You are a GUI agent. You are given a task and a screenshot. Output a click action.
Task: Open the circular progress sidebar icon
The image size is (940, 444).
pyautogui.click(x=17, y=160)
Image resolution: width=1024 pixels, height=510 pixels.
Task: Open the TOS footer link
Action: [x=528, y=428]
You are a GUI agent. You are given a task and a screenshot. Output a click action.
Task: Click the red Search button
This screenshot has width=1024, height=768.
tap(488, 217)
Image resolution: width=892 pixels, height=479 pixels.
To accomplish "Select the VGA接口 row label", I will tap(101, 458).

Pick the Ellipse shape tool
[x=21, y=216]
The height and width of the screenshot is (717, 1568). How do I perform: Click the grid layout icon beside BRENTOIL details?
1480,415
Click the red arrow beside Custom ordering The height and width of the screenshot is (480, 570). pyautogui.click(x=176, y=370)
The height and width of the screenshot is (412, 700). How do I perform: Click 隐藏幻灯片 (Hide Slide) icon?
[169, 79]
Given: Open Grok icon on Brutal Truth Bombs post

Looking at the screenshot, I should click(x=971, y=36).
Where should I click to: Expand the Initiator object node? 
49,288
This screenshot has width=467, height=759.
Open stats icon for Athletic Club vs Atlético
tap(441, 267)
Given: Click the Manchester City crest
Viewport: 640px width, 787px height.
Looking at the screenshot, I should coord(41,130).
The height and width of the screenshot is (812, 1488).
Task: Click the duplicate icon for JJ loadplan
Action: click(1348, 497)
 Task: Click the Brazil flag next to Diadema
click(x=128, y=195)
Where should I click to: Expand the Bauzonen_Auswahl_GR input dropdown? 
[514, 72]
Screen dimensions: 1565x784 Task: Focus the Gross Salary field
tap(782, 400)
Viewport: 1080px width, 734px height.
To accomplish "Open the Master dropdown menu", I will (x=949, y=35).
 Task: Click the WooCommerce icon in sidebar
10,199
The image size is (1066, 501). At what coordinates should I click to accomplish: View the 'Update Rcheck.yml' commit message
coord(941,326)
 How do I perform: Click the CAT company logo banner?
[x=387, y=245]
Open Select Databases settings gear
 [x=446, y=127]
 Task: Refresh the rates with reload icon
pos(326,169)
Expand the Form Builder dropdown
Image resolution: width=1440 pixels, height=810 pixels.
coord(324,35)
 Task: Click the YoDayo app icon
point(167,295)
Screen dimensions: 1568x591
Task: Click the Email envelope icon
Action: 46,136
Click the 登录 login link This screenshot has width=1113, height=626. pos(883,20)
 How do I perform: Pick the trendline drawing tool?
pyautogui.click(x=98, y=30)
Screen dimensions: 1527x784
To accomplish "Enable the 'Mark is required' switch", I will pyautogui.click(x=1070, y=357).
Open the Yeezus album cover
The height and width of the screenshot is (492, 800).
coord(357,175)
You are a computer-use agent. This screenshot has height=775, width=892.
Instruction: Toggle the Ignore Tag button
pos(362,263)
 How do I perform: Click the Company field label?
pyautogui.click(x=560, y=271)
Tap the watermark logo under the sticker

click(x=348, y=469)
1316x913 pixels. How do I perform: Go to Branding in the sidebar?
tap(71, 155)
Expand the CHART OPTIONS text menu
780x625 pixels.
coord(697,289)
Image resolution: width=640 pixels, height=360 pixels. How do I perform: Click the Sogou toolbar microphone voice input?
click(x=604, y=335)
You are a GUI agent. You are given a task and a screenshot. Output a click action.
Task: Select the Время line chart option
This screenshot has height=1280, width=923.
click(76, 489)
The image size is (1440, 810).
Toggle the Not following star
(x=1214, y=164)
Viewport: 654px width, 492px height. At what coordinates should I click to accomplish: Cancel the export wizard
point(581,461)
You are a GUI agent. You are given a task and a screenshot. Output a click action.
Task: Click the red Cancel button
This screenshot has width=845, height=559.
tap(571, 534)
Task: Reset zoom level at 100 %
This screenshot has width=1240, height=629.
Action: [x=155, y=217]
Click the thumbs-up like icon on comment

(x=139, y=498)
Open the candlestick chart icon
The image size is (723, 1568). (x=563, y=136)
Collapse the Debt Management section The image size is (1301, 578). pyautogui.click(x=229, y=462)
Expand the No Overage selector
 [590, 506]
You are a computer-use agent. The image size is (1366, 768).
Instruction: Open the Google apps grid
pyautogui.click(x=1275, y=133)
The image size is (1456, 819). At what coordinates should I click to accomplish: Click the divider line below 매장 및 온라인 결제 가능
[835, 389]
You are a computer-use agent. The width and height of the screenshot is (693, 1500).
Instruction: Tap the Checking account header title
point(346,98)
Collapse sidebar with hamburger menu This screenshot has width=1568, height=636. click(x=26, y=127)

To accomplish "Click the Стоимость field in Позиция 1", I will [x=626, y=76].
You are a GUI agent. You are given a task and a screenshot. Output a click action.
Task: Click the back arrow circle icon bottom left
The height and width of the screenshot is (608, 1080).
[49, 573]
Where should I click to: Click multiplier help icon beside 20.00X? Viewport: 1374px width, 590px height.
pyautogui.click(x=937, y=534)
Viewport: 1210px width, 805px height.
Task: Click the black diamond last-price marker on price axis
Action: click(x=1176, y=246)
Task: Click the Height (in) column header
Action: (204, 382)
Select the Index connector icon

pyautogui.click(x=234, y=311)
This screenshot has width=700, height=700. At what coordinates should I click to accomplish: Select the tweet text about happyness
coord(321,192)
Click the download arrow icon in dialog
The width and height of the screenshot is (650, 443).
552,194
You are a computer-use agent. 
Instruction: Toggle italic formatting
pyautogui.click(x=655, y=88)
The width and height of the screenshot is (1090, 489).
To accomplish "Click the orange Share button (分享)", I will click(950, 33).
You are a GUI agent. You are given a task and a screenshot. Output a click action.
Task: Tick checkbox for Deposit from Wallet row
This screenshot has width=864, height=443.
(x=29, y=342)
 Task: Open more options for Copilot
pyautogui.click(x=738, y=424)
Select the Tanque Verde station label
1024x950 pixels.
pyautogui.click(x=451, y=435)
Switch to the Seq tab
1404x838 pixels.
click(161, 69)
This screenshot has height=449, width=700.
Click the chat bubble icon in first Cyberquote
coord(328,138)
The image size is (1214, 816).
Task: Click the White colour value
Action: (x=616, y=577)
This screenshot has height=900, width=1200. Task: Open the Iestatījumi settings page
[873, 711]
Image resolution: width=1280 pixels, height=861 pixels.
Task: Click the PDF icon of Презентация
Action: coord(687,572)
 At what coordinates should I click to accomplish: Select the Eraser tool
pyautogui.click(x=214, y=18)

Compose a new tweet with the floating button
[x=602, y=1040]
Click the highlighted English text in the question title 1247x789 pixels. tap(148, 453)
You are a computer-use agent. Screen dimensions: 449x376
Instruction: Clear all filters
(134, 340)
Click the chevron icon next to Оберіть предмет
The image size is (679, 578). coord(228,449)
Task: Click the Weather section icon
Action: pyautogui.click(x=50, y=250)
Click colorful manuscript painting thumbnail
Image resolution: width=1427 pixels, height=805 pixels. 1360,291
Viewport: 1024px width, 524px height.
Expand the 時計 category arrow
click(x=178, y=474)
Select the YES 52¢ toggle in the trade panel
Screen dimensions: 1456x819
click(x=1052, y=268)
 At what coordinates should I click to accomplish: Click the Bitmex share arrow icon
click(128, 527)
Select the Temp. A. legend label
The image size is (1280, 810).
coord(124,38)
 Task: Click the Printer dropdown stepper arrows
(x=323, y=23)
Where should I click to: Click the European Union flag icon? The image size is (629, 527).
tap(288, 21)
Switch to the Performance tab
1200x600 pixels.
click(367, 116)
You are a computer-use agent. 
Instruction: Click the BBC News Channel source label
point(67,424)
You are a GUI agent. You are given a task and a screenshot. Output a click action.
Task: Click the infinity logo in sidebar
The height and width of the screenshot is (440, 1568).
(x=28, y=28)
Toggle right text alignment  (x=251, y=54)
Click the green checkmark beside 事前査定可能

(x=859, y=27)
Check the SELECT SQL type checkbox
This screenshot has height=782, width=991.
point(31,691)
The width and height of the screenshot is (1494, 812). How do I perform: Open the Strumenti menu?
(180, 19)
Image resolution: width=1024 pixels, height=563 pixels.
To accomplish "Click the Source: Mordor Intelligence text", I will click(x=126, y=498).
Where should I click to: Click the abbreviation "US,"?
____________
Required work: Among the lines of the listing above, which ones hold "Collapse"? Copy them.

Exercise answer:
Collapse the Debt Management section The image size is (1301, 578). pyautogui.click(x=229, y=462)
Collapse sidebar with hamburger menu This screenshot has width=1568, height=636. click(x=26, y=127)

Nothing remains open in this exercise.